China’s propaganda videos are an ineffective attempt to discredit #StillNoInfo


For immediate release

January 14, 2020 5:10 pm EST

Contact: Uyghur Human Rights Project (UHRP) +1 (202) 478 1920

UHRP condemns the Chinese government’s latest propaganda videos featuring the relatives of prominent Uyghur activists living overseas. On January 10, nationalist newspaper Global Times released a video featuring one of Ms. Kadeer’s sons and two of her granddaughters. In the video, they claim that the government’s religion policy is “very good” and people are “living a decent life” in the Uyghur homeland. They also denounce their relatives’ human-rights activities abroad.

“No objective observer can believe that Ms. Kadeer’s relatives are speaking freely. If the Chinese government is so sure that Ms. Kadeer’s children and grandchildren are sincere in their praise for government policy, they should be allowed to get passports and visit her in the U.S.,” said UHRP Executive Director Omer Kanat. “But Ms. Kadeer has not even been able to talk to them by phone for several years. It is impossible to believe that they are speaking without coercion. They are hostages, in effect, and the video is yet another source of emotional pain for their family members abroad.”

“The claim that the video demonstrates ‘transparency’ on the part of the Xinjiang authorities is ludicrous,” he continued.

This video and others like it amount to forced displays of loyalty to the authorities. Being forced to denounce relatives as a condition of personal safety marks the disturbing return of Cultural Revolution-era political terror. As UHRP commentators have pointed out, the Party has revived numerous features of its Mao-era thought-rectification campaigns, which rely on “ritual humiliation of those who committed ‘errors’ in their thinking.” Today, the government’s total-control policies towards Uyghurs include “re-education” in the form of brutal detention aimed at “transformation” of Uyghurs’ identity and faith.

Collective, arbitrary punishment of entire families has been another hallmark of the ongoing crackdown in East Turkestan.

In response to the video, Ms. Kadeer has demanded information about all 35 of her relatives who have been unreachable since the beginning of the crackdown.
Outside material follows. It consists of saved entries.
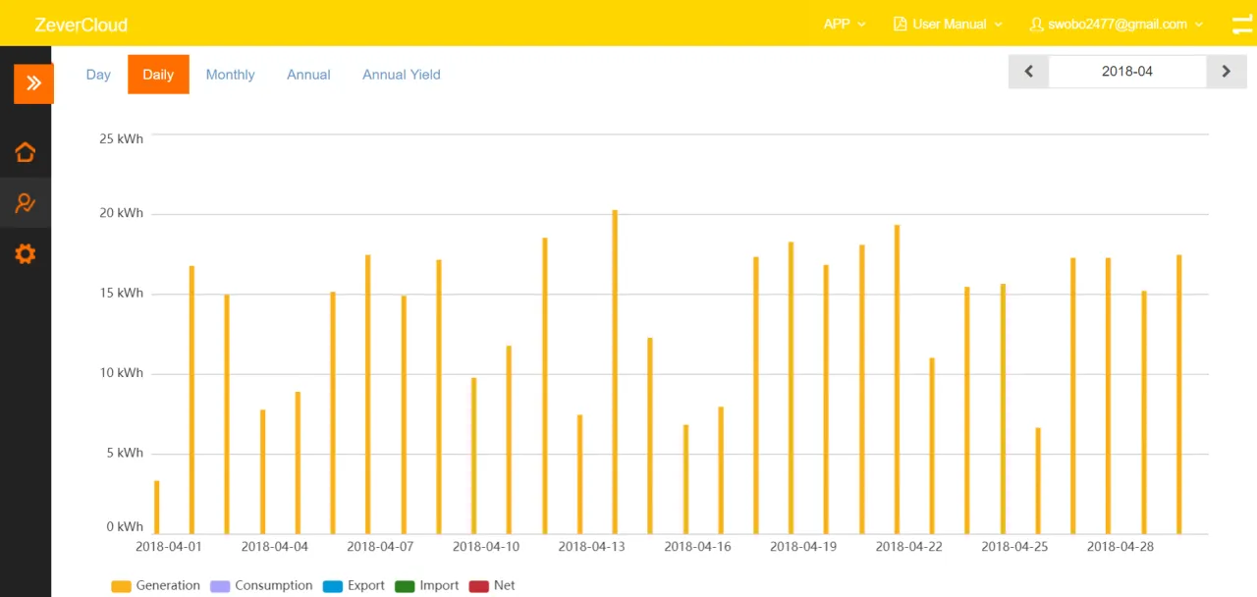
Task: Open the APP dropdown menu
Action: coord(844,24)
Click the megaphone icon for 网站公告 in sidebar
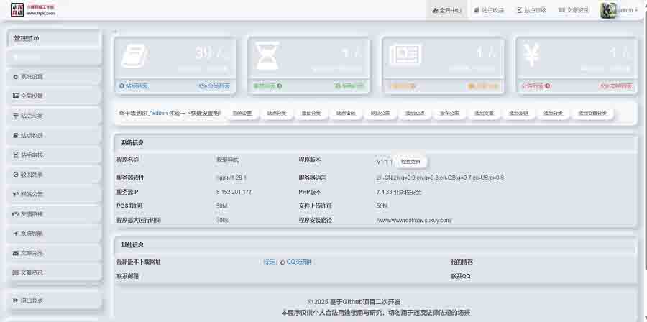The image size is (647, 322). click(x=16, y=194)
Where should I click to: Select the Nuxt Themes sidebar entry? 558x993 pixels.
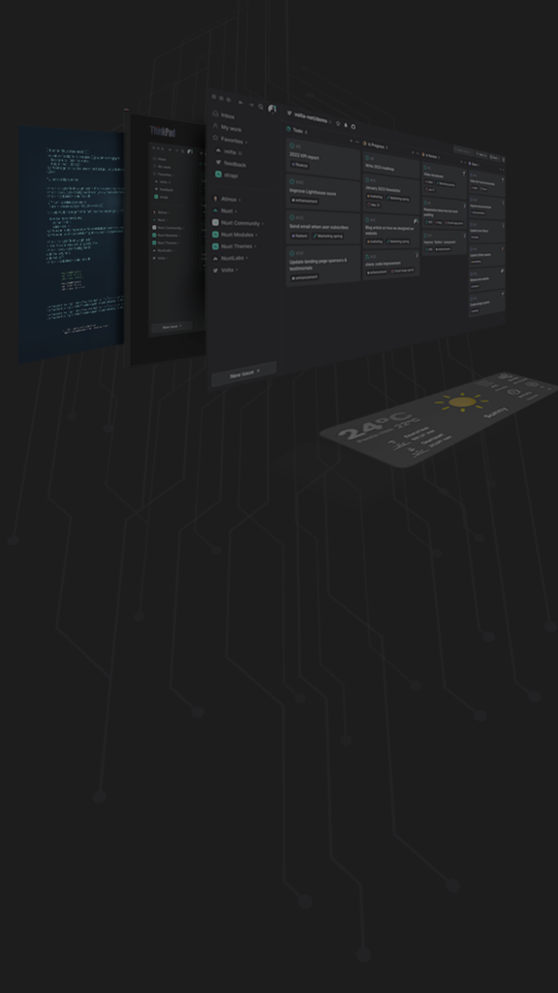click(x=234, y=246)
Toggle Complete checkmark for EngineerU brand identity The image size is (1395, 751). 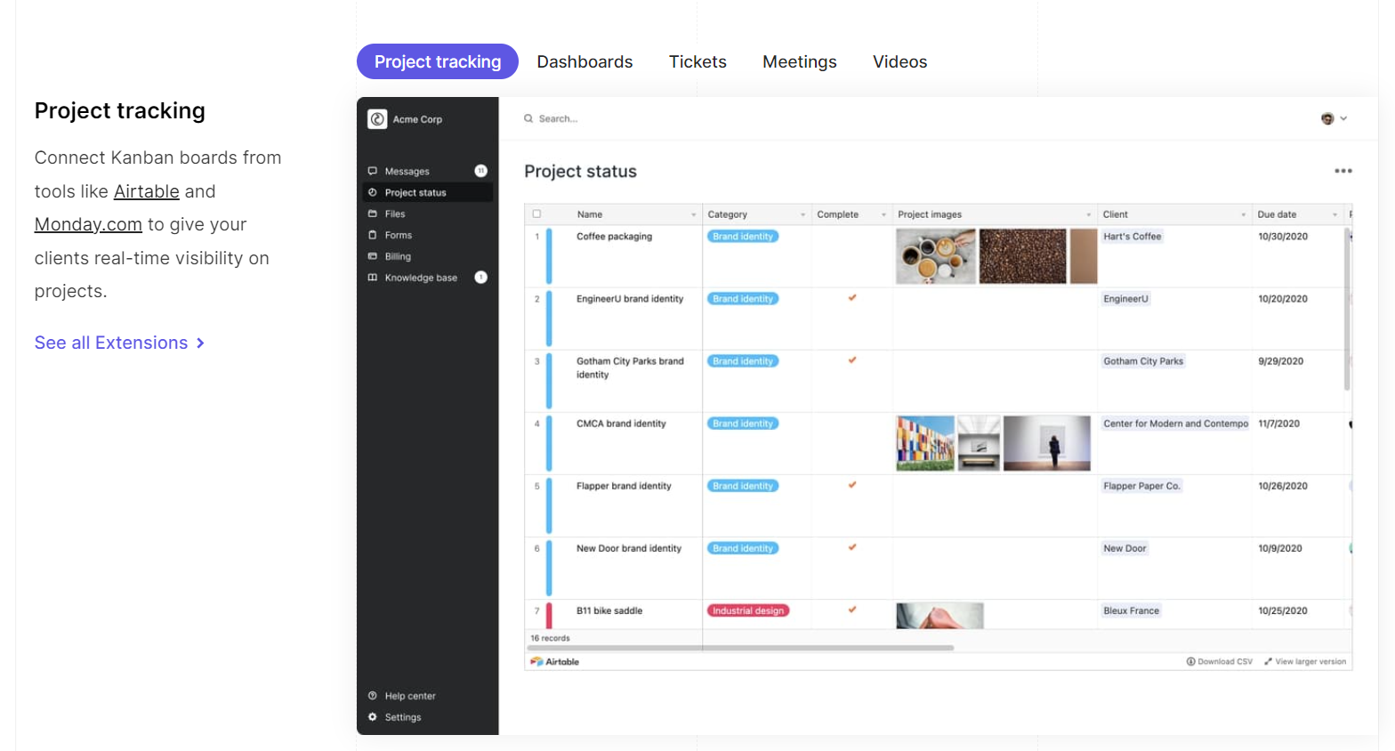[x=852, y=298]
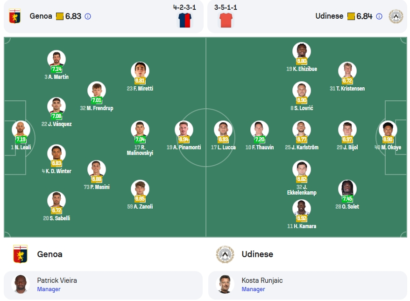Select goalkeeper N. Leali's player photo
The width and height of the screenshot is (410, 301).
pyautogui.click(x=21, y=129)
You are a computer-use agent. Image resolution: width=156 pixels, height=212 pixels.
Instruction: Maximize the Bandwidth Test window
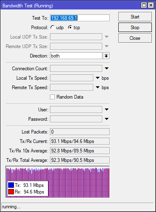click(144, 5)
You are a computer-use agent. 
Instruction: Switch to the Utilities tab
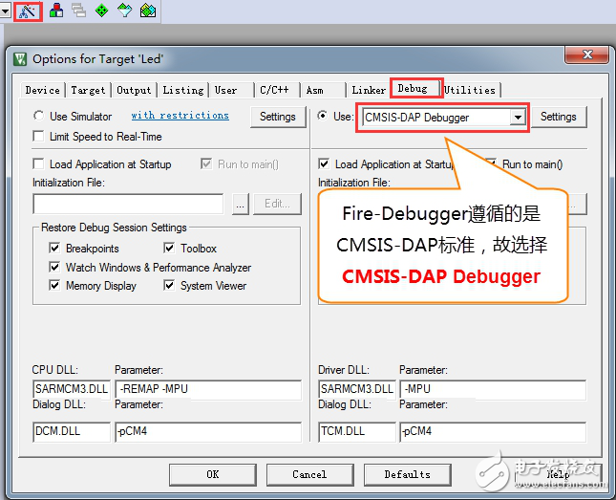pyautogui.click(x=469, y=90)
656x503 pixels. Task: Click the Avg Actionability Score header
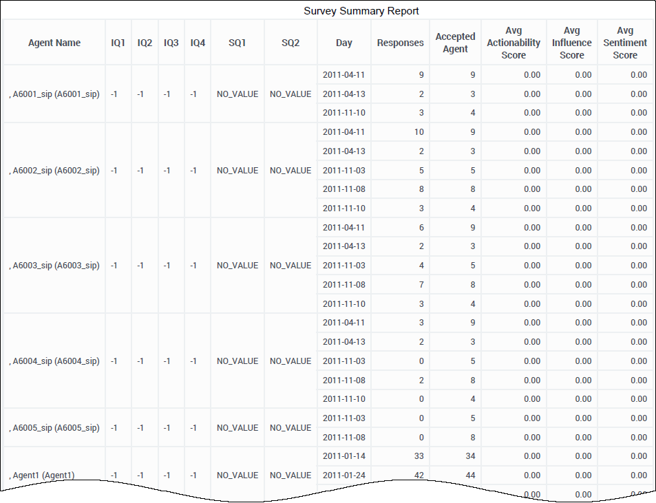coord(514,43)
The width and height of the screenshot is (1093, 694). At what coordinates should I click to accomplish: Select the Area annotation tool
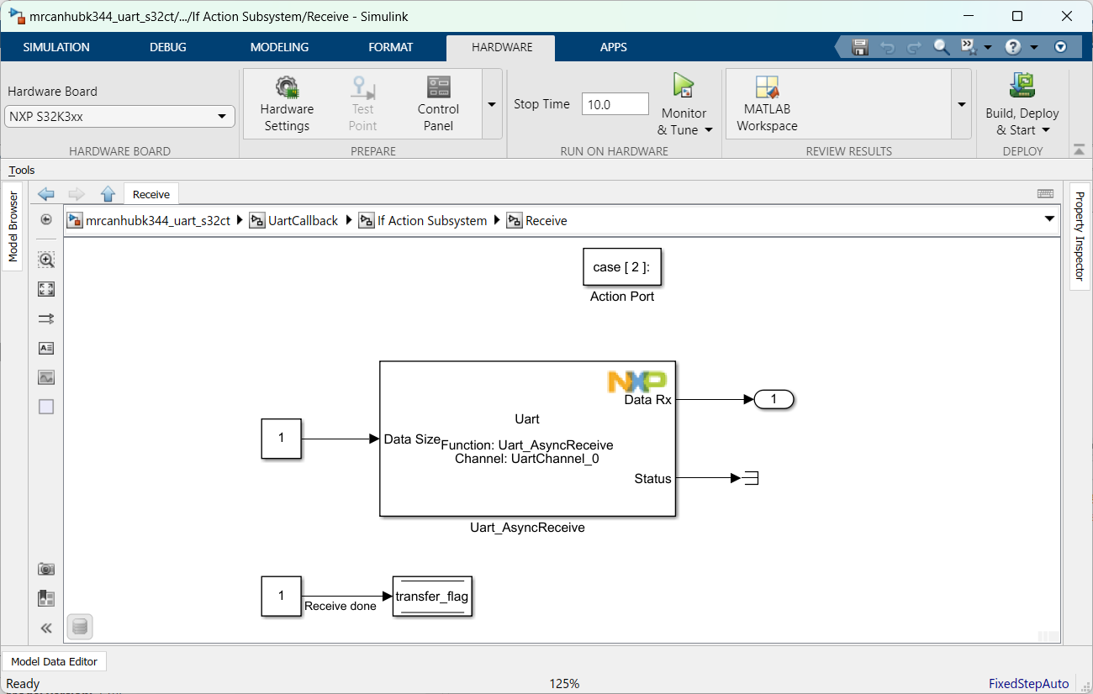(x=46, y=406)
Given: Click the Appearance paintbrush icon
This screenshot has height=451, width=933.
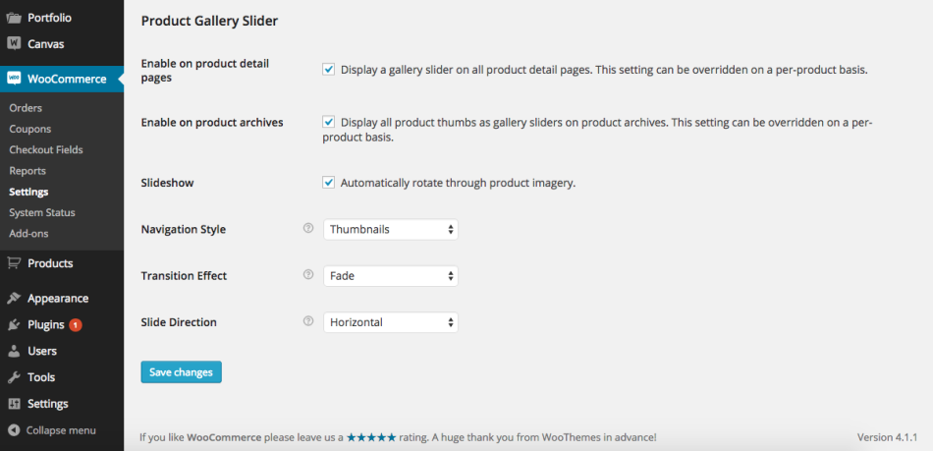Looking at the screenshot, I should 15,299.
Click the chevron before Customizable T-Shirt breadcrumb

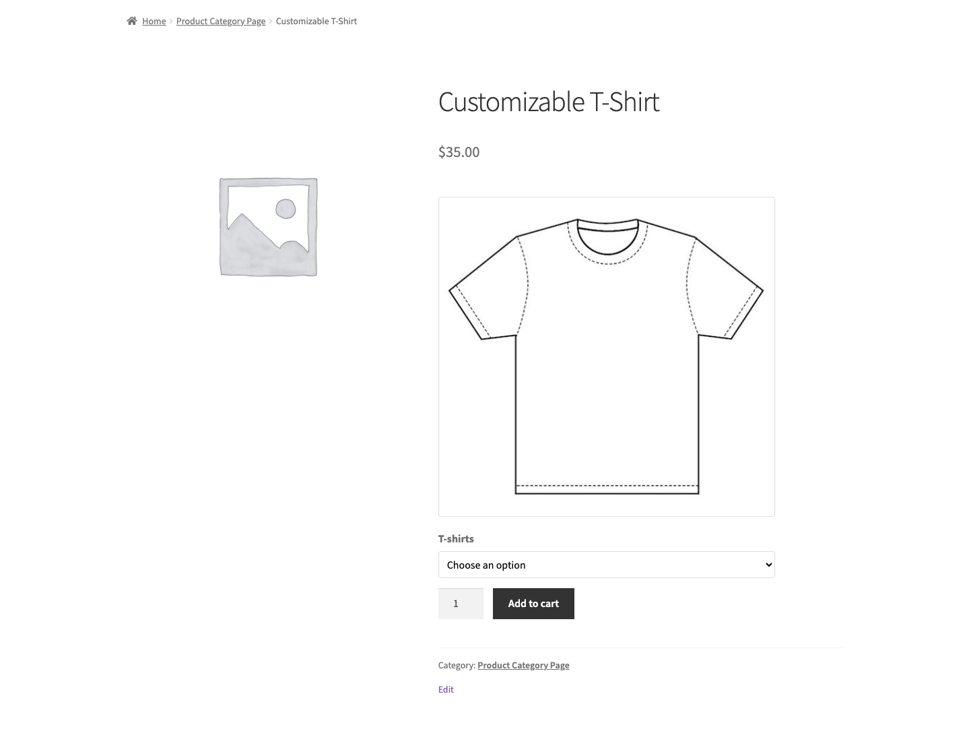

The Global Times article also claimed that the sister of World Uyghur Congress President Dolkun Isa denounced her brother’s activities, although she did not appear in the video. She is quoted as saying that their parents had died of old age. Mr. Isa had received an indirect report that his mother had died in a camp in 2018, but expressed in a statement his anguish that this was the first news he had heard of his father’s death.

China’s propaganda onslaught using relatives of exiled Uyghurs appears to be largely in response to the #StillNoInfo campaign. The campaign’s founder, Mr. Bahram Sintash, has still received no news of his father. Mr. Ferkat Jawdat’s mother appeared on one of the first of these government-produced videos, in November 2019. She later managed to speak with a New York Times reporter, who was told by authorities that they would kill her if tapes of the interview were released.

Uyghurs are targeted for having relatives overseas or any contact with family and friends abroad. Since 2017, almost all Uyghurs abroad have lost contact with loved ones, who have deleted them from their contacts or ceased to reply. Uyghurs abroad are naturally fearful for their family members’ safety. Many have been directly threatened by Chinese authorities to intimidate them into silence, as documented in an recent UHRP report, Repression Across Borders: The CCP’s Illegal Harassment and Coercion of Uyghur Americans.

Yet many Uyghurs abroad have nonetheless concluded that speaking up is preferable to remaining silent, and have widely used the #ChinaShowThemAll hashtag on social media to demand information about their missing relatives.